As we are coming into Olympics season — the Summer 2021 Olympics begin July 23, 2021 — one can hardly help but wonder whether Japan has been making a specific kind of preparation for the games. Namely, will they have enough condoms to cover the sheer amount of sex in the Olympic Village? Because they're probably going to need a lot.
I know, I know. It is absolutely mind-blowing that Olympiads would have sex. I mean, don't they have to get up at 4 a.m. every day to start practicing their quad toe-double-toe-double-loop flips in their figure skating routines? Don't they stay awake all night doing crunches to prepare for the next day's luge race? These people are on an absolutely different plane than those of us who ran a 20-minute mile in high school. Ever felt horny? Well, apparently, the horniest you've ever felt is nothing compared to the libido of an Olympic athlete.
These folks are forces of nature. It makes sense that they wouldn't need sleep. It makes sense that — in between their protein shakes and absolutely exhausting workout routines — they'd be able to find time to have massive amounts of sex. But unfortunately, due to the ongoing coronavirus pandemic, the amount of sex going down in the Olympic Village may be a little different in 2021.
Condoms have been handed out to Olympians since at least the Summer 1988 Olympics in South Korea, but the number of condoms distributed has definitely increased over the years. According to Brazilian newspaper Folha de São Paulo, a whopping 450,000 condoms were provided for athletes at the 2016 Rio Olympics, which was enough latex for each Olympian to have sex about 42 times. They learned their lesson from the London games in 2012, when the athletes reportedly went through 100,000 condoms in the first week and the International Olympics Committee (IOC) had to place an emergency order for more. Can you imagine being the person who had to place that phone call?
However, at the Summer 2021 Olympics, there will reportedly only be around 150,000 condoms handed out to the world’s top athletes, per Agence France-Presse, which is far less than the number distributed in 2016. Likewise, Tokyo Olympic organizers are reportedly asking athletes not to use their condoms at the Olympic Village, which will house more than 11,000 athletes from around the world. Instead, athletes are encouraged to take the condoms home to raise awareness about HIV and AIDS. In fact, the condoms won’t even be distributed until the athletes are leaving.
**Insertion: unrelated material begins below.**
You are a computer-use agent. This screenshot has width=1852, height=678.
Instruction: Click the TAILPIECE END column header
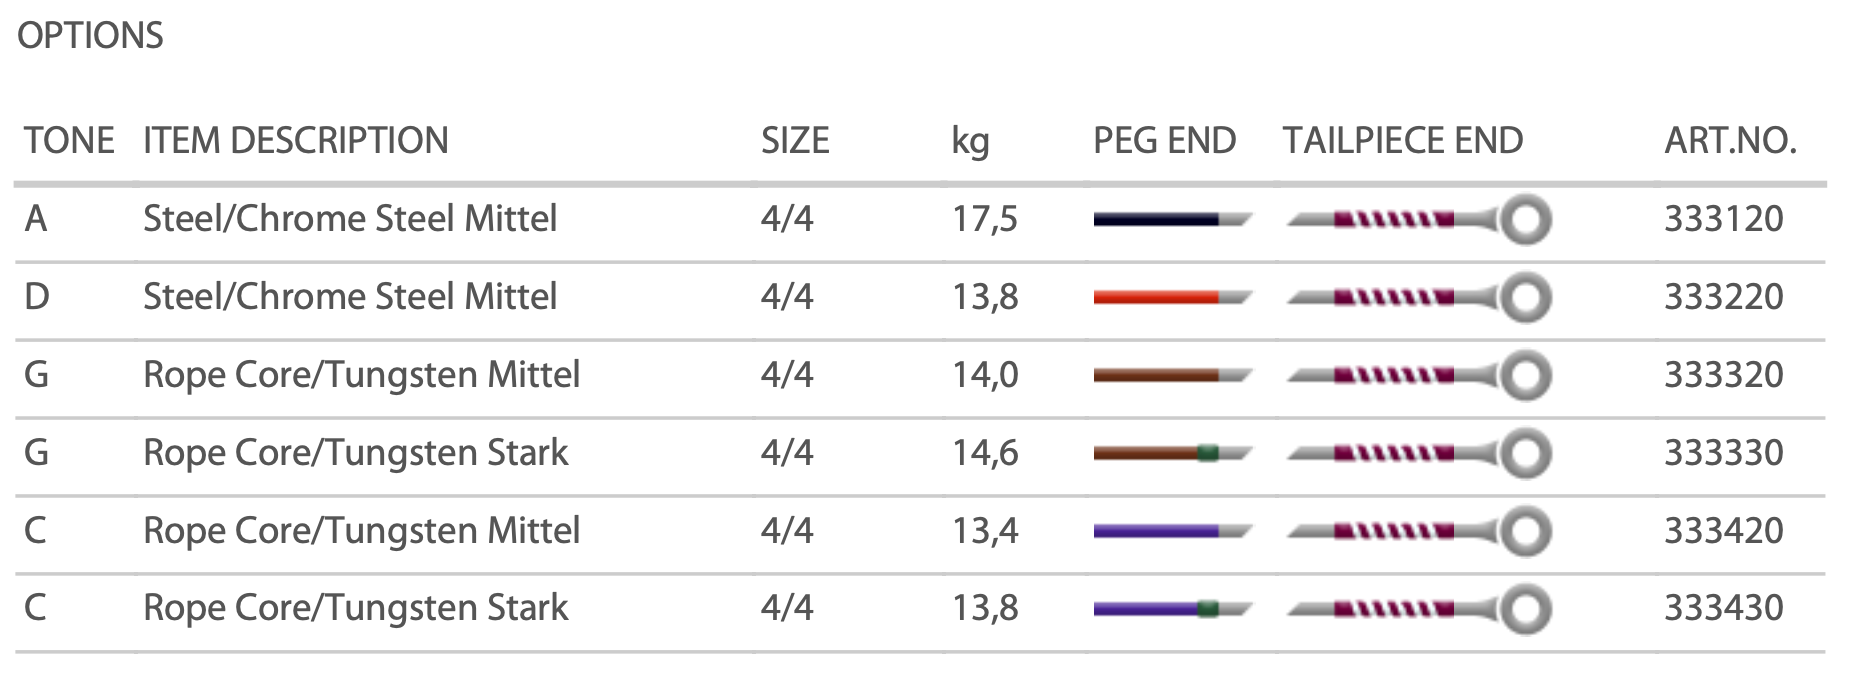coord(1402,141)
This new rule seems to have been enforced to prevent the spread of COVID-19. In regards to this, the IOC is asking the athletes to respect their social distancing guidelines. This means avoiding any “unnecessary forms of physical contact,” and if the rules are broken, then you might end up being fined, disqualified, or even deported. Basically, they’re not playing around.
Those aren’t the only measures Olympic officials are taking in order to remain as safe as possible while planning this year’s events. According to the New York Times, more than 80% of athletes have been vaccinated, and others who will be on the premises — including media and staff members — have also been vaccinated. Spectators from overseas have also been barred from attending.
Here’s hoping athletes will take the precautions seriously and keep from unwrapping those condoms until they get safely home.
Editor's Note: This story has been updated by Elite Daily Staff.